__Work to be completed__: Reproduce the listing from the line containing "At what (x,y)" through the end of the listing, leaving out the pictures.

[Task inputs — start]

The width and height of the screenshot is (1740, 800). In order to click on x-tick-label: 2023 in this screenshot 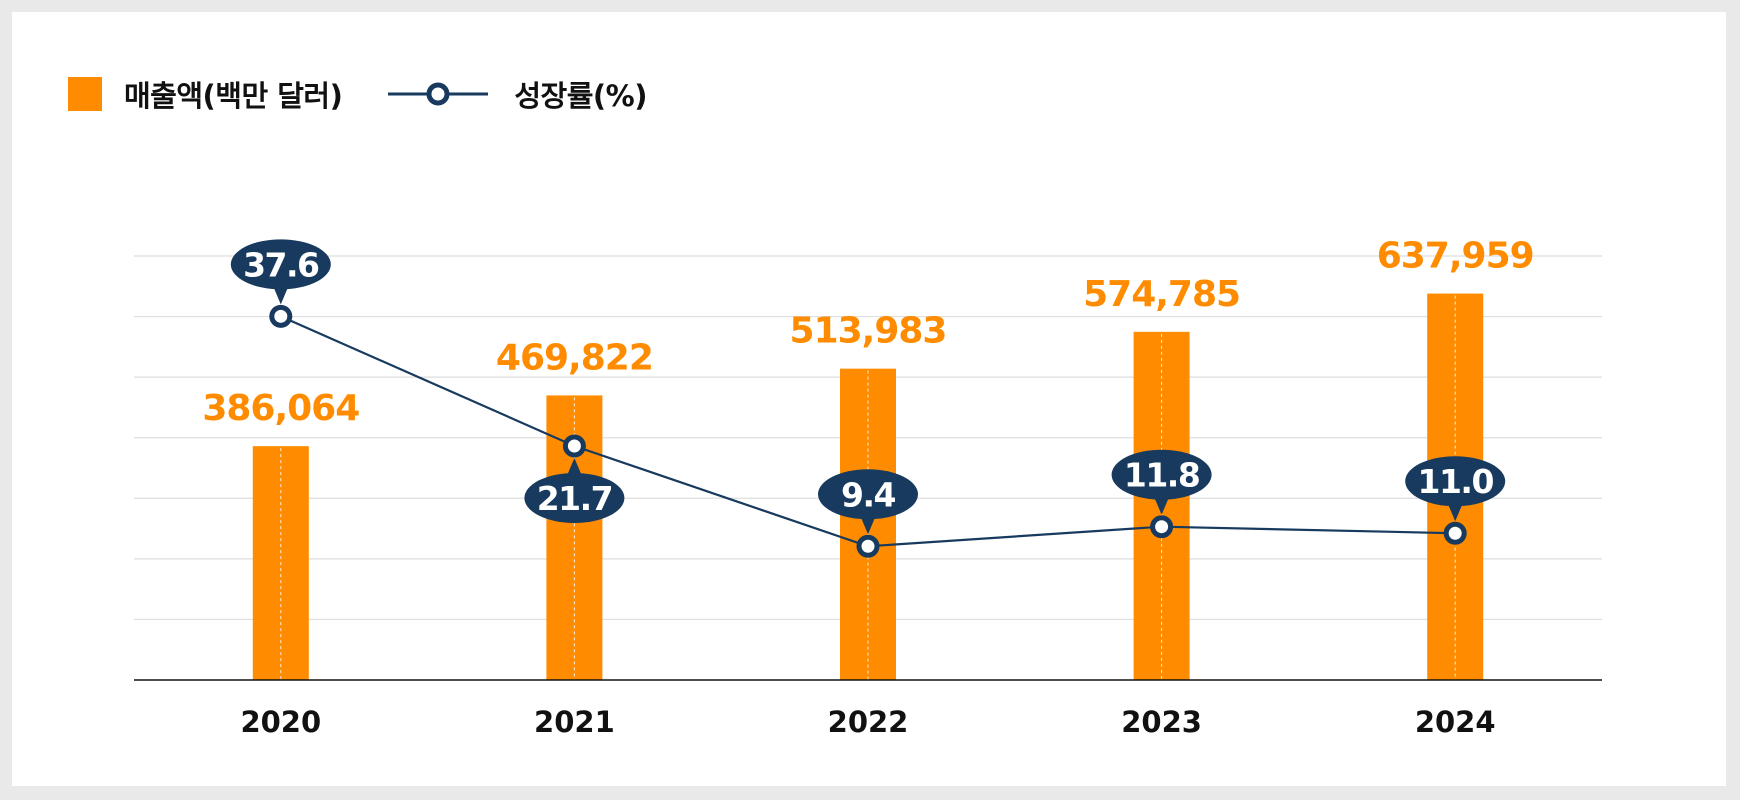, I will do `click(1162, 722)`.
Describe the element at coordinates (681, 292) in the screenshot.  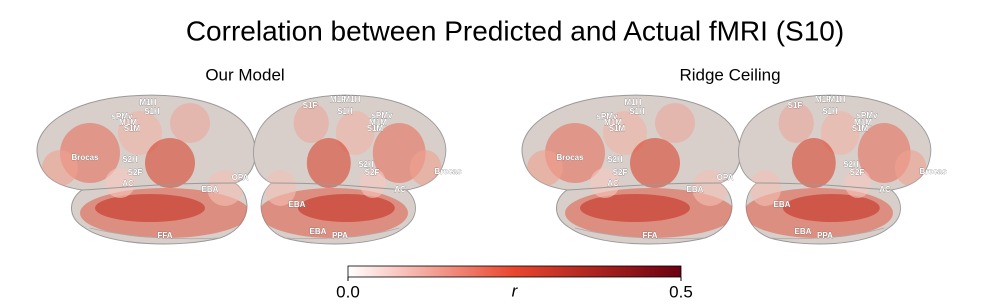
I see `colorbar-tick-label: 0.5` at that location.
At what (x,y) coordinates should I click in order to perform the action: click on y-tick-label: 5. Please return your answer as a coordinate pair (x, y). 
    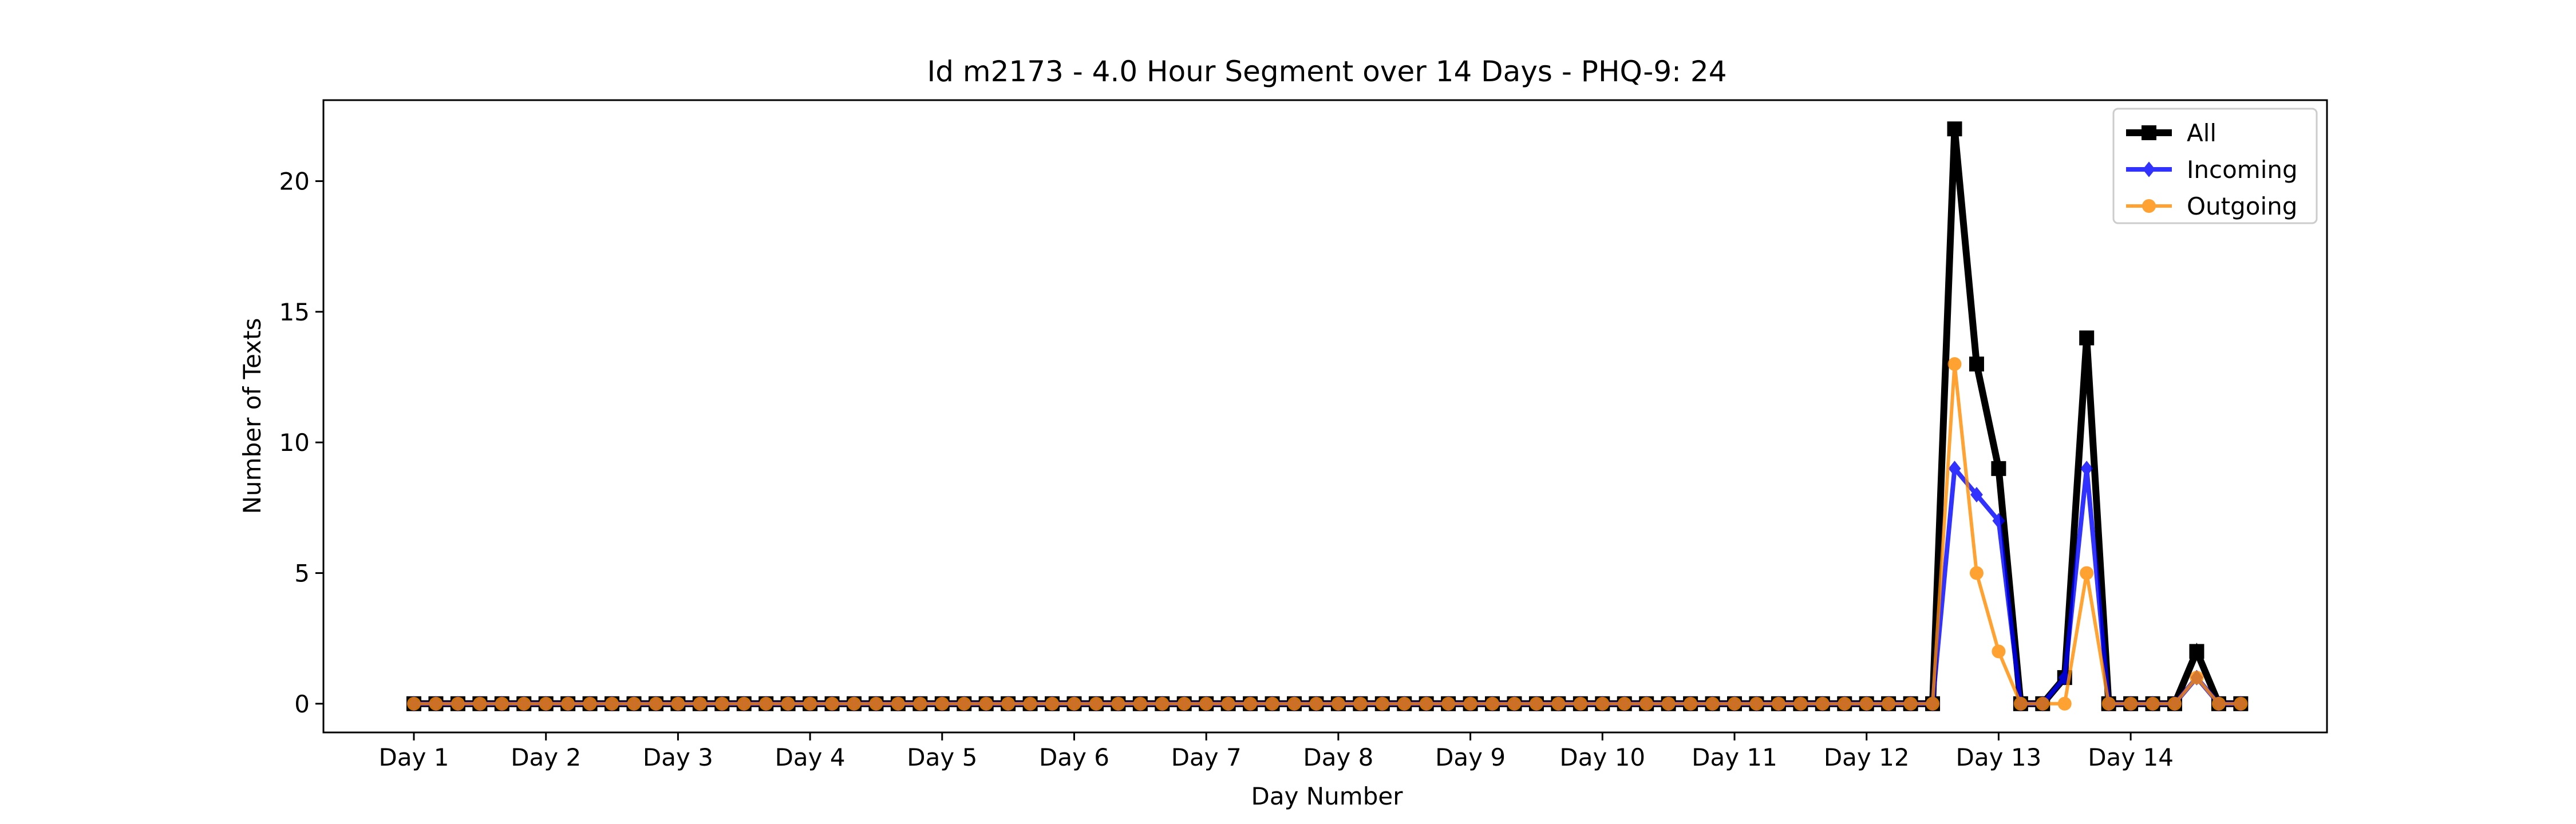
    Looking at the image, I should click on (302, 573).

[Task inputs — finish]

__Task solution__:
At what (x,y) coordinates should I click in order to perform the action: click on y-tick-label: 5. Please return your answer as a coordinate pair (x, y). 
    Looking at the image, I should click on (302, 573).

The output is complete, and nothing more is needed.